My doubt was raised because of this particular question:
I know that it can be easily solved by:
Start a loop
- Store the current max value & key to a,b
- If we find similar value: store the lowest key pair to b.
Input arr contains 11 values, 1 2 2 2 3 4 5 5 4 3 4
Output should be 2
Explanation 1
The different types of birds occur in the following frequencies:
Two types have a frequency of 3, and the lower of those is type 2
I tried the below code which actually worked and I don't know how. I used a max function expecting that i will get an error because i have two Values with max value 3 from my example.
But Take a look at the migratoryBirds() function where I used Collections.max , the query returned me the map entry with lowest key of the highest value.
import java.io.*;
import java.util.Collections;
import java.util.HashMap;
import java.util.List;
import java.util.Map;
import java.util.stream.Stream;
import static java.util.stream.Collectors.toList;
public class Solution{
// Complete the migratoryBirds function below.

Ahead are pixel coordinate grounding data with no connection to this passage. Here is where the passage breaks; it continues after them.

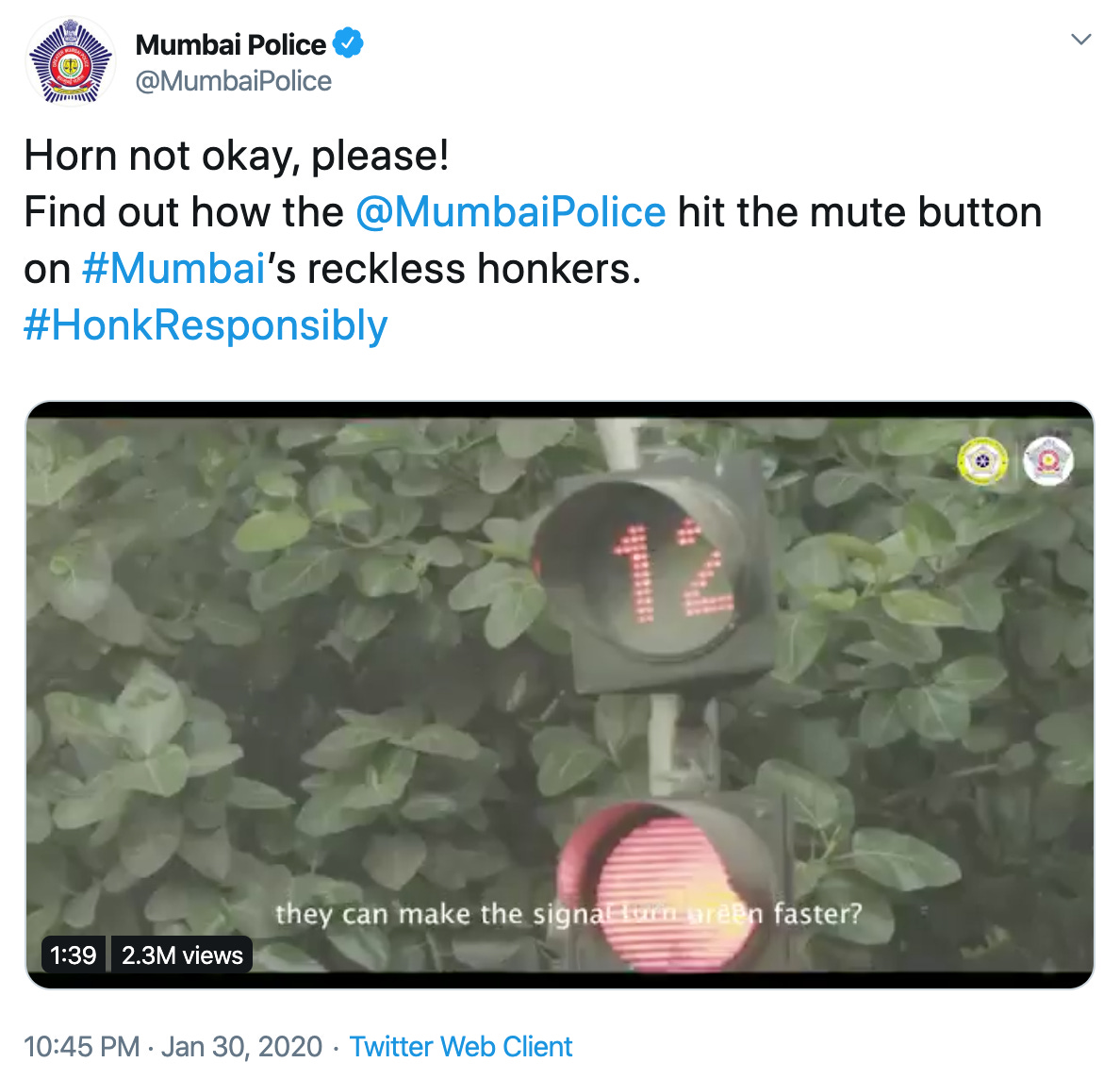Click the tweet text 'Horn not okay, please!'
The image size is (1120, 1079).
[x=237, y=155]
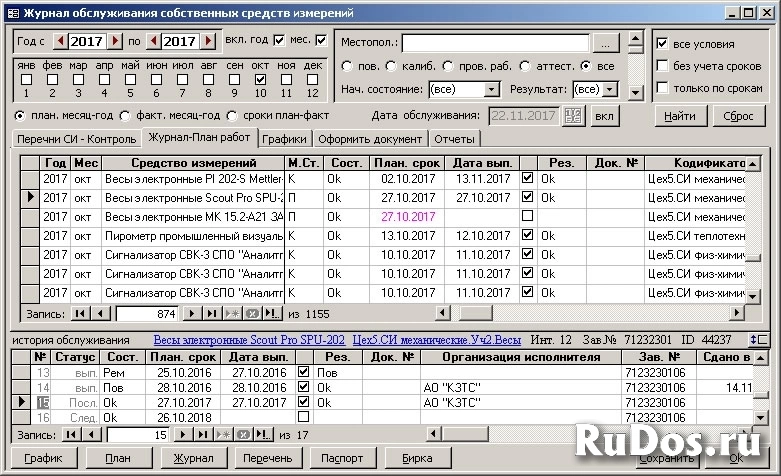Open 'Весы электронные Scout Pro SPU-202' link
Screen dimensions: 781x476
(248, 340)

static int migratoryBirds(List<Integer> arr) {
Map<Integer,Integer> map = new HashMap<>();
int temp=0;
for(int val : arr){
if(map.containsKey(val)){
temp=map.get(val);
map.put(val,temp+1);
}else{
map.put(val,1);
}
}
Map.Entry<Integer,Integer> maxEntry = Collections.max(map.entrySet(),
(e1, e2) -> e1.getValue().compareTo(e2.getValue()));
return maxEntry.getKey();
}
public static void main(String[] args) throws IOException {
BufferedReader bufferedReader = new BufferedReader(new InputStreamReader(System.in));
BufferedWriter bufferedWriter = new BufferedWriter(new FileWriter(System.getenv("OUTPUT_PATH")));
int arrCount = Integer.parseInt(bufferedReader.readLine().trim());
List<Integer> arr = Stream.of(bufferedReader.readLine().replaceAll("\\s+$", "").split(" "))
.map(Integer::parseInt)
.collect(toList());
int result = migratoryBirds(arr);
bufferedWriter.write(String.valueOf(result));
bufferedWriter.newLine();
bufferedReader.close();
bufferedWriter.close();
}
}
Can anyone explain me why i got the expected result and suggest a proper alternate way for it using Map Streams.
Sorry if my question is weird, I love to look at all possible ways.
What you can possibly make use of is :
int minKeyWithMaxValueEntry = map.entrySet()
.stream()
.collect(Collectors.toMap(Map.Entry::getValue, Map.Entry::getKey,
Integer::min, TreeMap::new))
.lastEntry()
.getValue();
to elaborate the collect
operation:
It stores the values from your initial Map entries as key
s, correspondingly for each key in your entry is transformed into a value
of resultant Map.
Since there could be multiple keys with the same values, the merge function Integer::min
chooses the minimum among them.
All of this is stored in TreeMap
to ensure that the resultant Map is sorted comparing its keys.
Out of this the last entry (for maximum value in the initial Map) is selected and the value from the final Map is stored as the output.